TEXT SECTION:
With mortality at stake, the case for cycling could not be stronger. As a relatively moderate form of exercise, cycling or e-biking can be inclusive of all demographics. It is therefore a viable route out of inactivity’s clutches, lifting the mental and physical well-being of city dwellers. Increased fitness reduces the risk of illness, whilst the endorphins generated by physical exercise improve mental health. Reduced stress and better sleep are also positive spin offs from cycling. The particular benefit of cycling is that combines commuting with exercising – it gives people the opportunity to be active without having to squeeze exercise around demanding schedules.
If constructing a tapestry of cycle lanes across a city could save one in ten lives, it is a compelling reason to start building.
3. Cycling Saves: Money
For the individual commuter, swapping the car for the bike is an economically sound decision. 616€ is the monthly average total cost of car ownership in Europe, making the bike a much more affordable option – not to even mention the free parking! Cycling also saves the commuter time; cycling in urban environments frequently undercuts driving time and is much more predictable due to reduced congestion. Not only good for the heart and planet, cycling is good for the wallet as well.
For the community at large, cycling as a mode of transport can be a huge cost saver. The funds funnelled into road infrastructure, maintenance, congestion mitigation measures and road accidents dwarves that of cycling infrastructure. Take Seville as an example. 32 million EUR was spent building an entire cycling network of 80km, serving 67,000 trips a day – the same amount of funding could finance 5 or 6km of highway.

BRIEF:
From the cycling text, print everything from "3. Cycling Saves: Money" down to "wallet as well." word for word.

DATASET CONTENT:

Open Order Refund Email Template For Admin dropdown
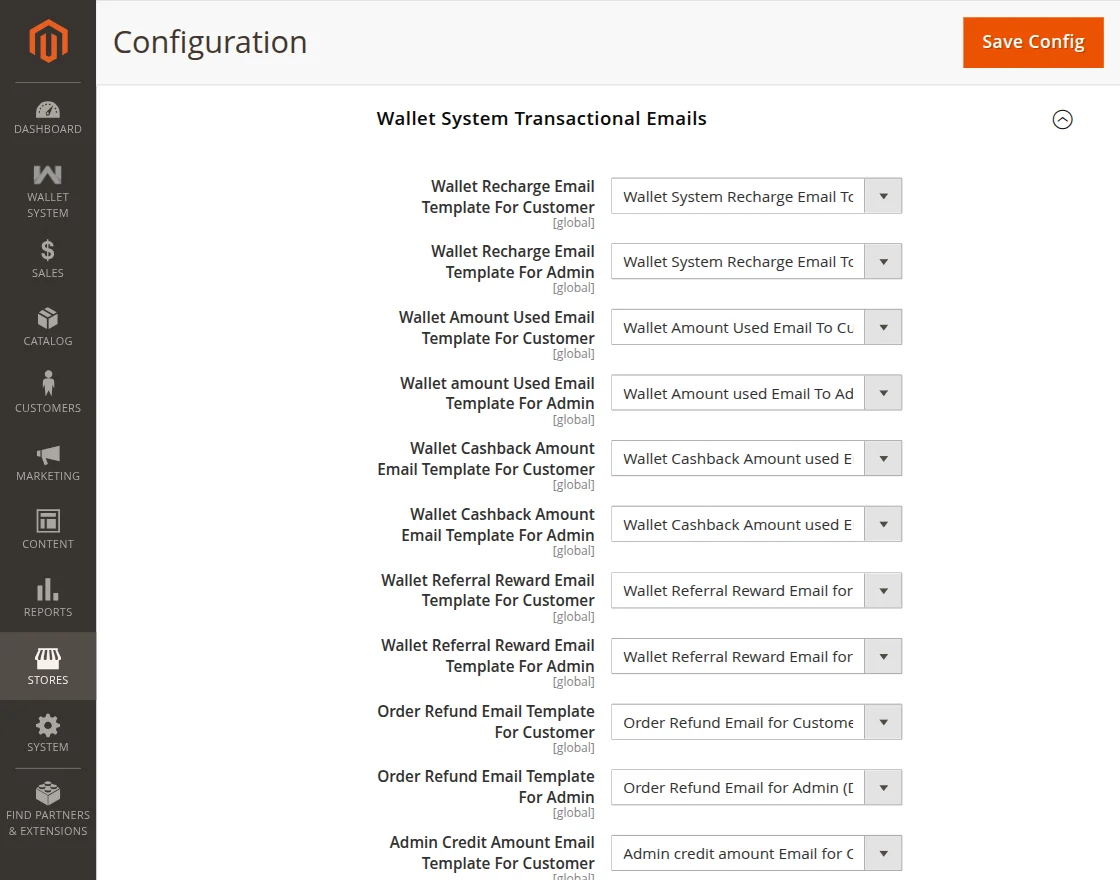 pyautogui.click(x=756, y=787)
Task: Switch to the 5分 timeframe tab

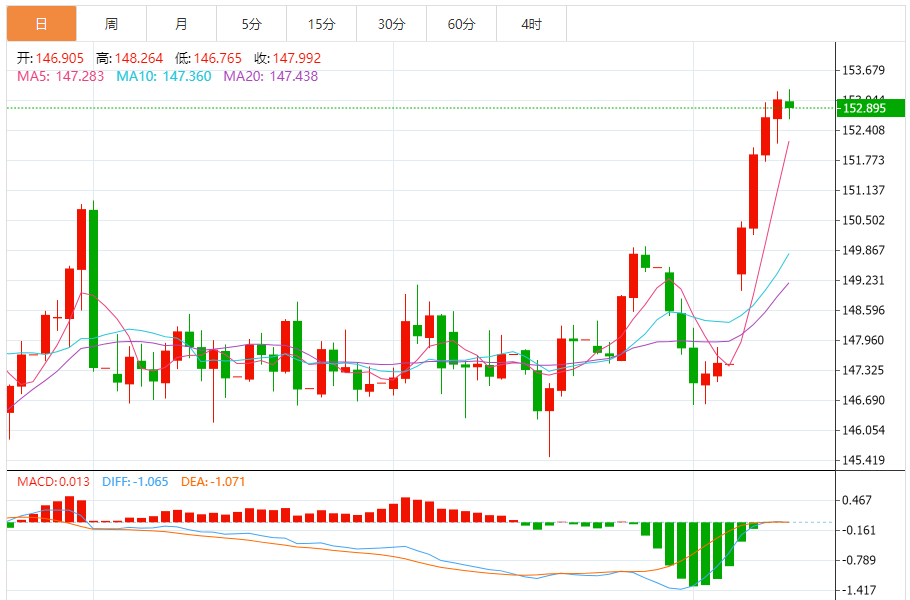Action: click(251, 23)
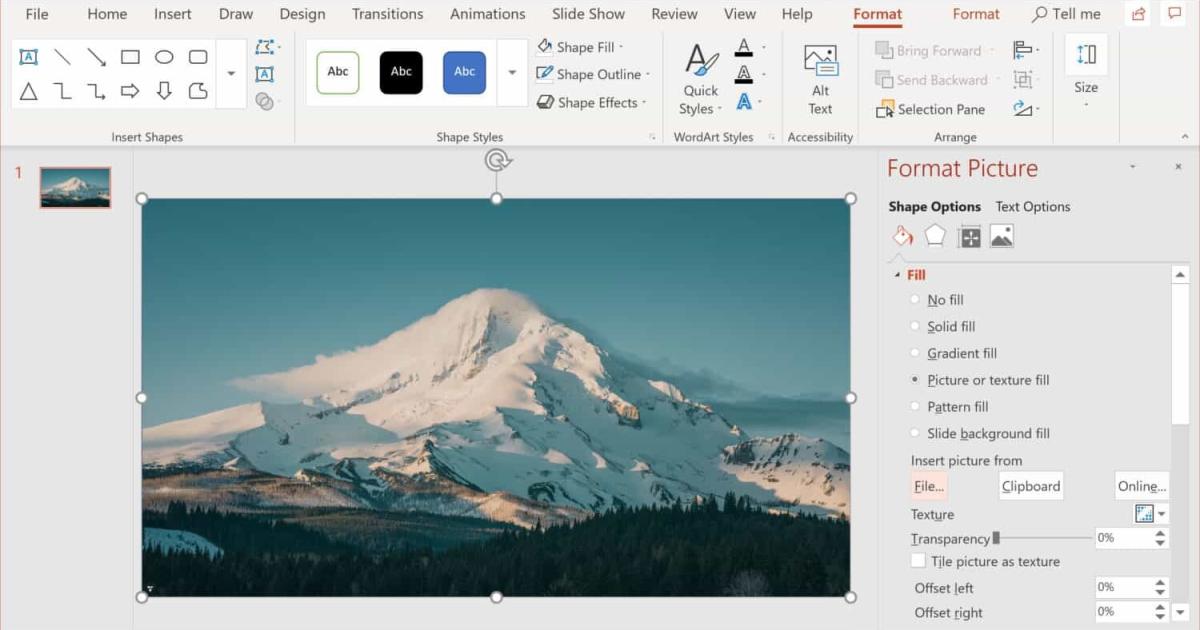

SOLUTION TO THE PROBLEM:
3. Cycling Saves: Money
For the individual commuter, swapping the car for the bike is an economically sound decision. 616€ is the monthly average total cost of car ownership in Europe, making the bike a much more affordable option – not to even mention the free parking! Cycling also saves the commuter time; cycling in urban environments frequently undercuts driving time and is much more predictable due to reduced congestion. Not only good for the heart and planet, cycling is good for the wallet as well.